This tutorial will guide you through using dstack locally and remotely, step by step.

NOTE:

The source code for this tutorial can be located in github.com/dstack-examples.

1. Install the CLI

Use pip to install dstack:

$ pip install dstack --upgrade

2. Create a repo

To use dstack, your project must be managed by Git and have at least one remote branch configured. Your repository can be hosted on GitHub, GitLab, BitBucket, or any other platform.

Set up a remote branch

If you haven't set up a remote branch in your repo yet, here's how you can do it:

$ echo "# Quick start" >> README.md
$ git init
$ git add README.md
$ git commit -m "first commit"
$ git branch -M main
$ git remote add origin "<your remote repo URL>"
$ git push -u origin main

Init the repo

Once you've set up a remote branch in your repo, go ahead and run this command:

$ dstack init

It will set up the repo to work with dstack.

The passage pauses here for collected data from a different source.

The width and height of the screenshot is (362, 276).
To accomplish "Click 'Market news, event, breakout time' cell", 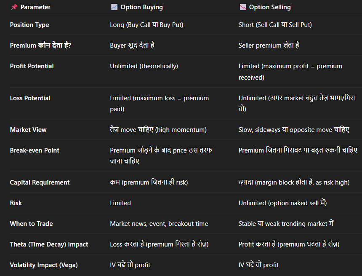I will click(x=159, y=224).
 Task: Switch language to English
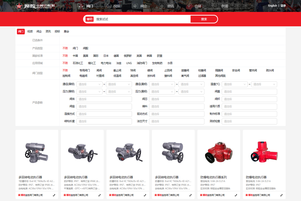[x=272, y=6]
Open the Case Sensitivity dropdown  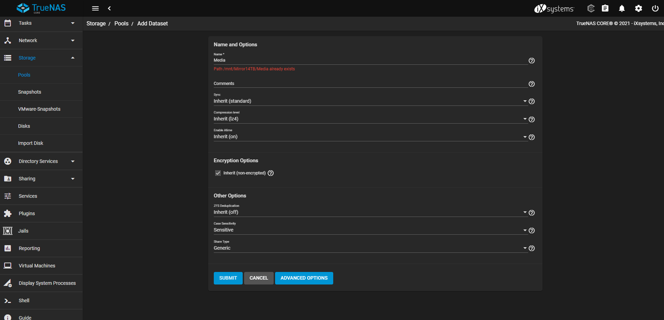point(369,230)
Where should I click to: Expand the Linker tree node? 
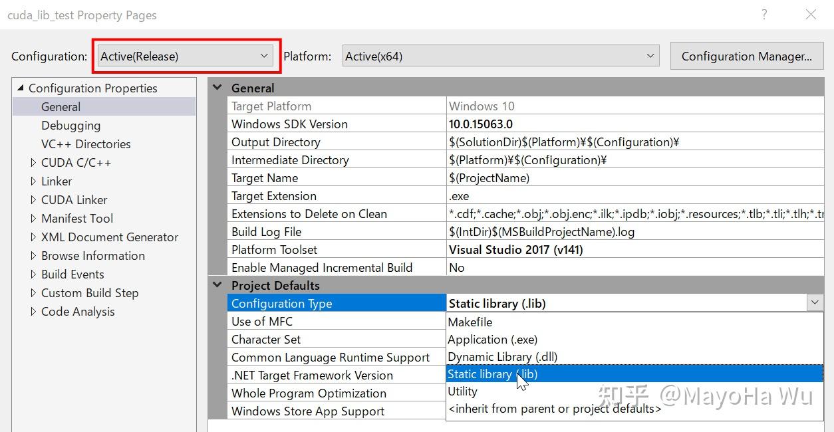[x=33, y=181]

Now that everything is in place, you can use dstack with your project.

3. Prepare data

Let us begin by creating a Python script that will prepare the data for our training script.

Create a Python script

Let us create the following Python script:

from torchvision.datasets import MNIST

if __name__ == '__main__':
    # Download train data
    MNIST("./data", train=True, download=True)
    # Download test data
    MNIST("./data", train=False, download=True)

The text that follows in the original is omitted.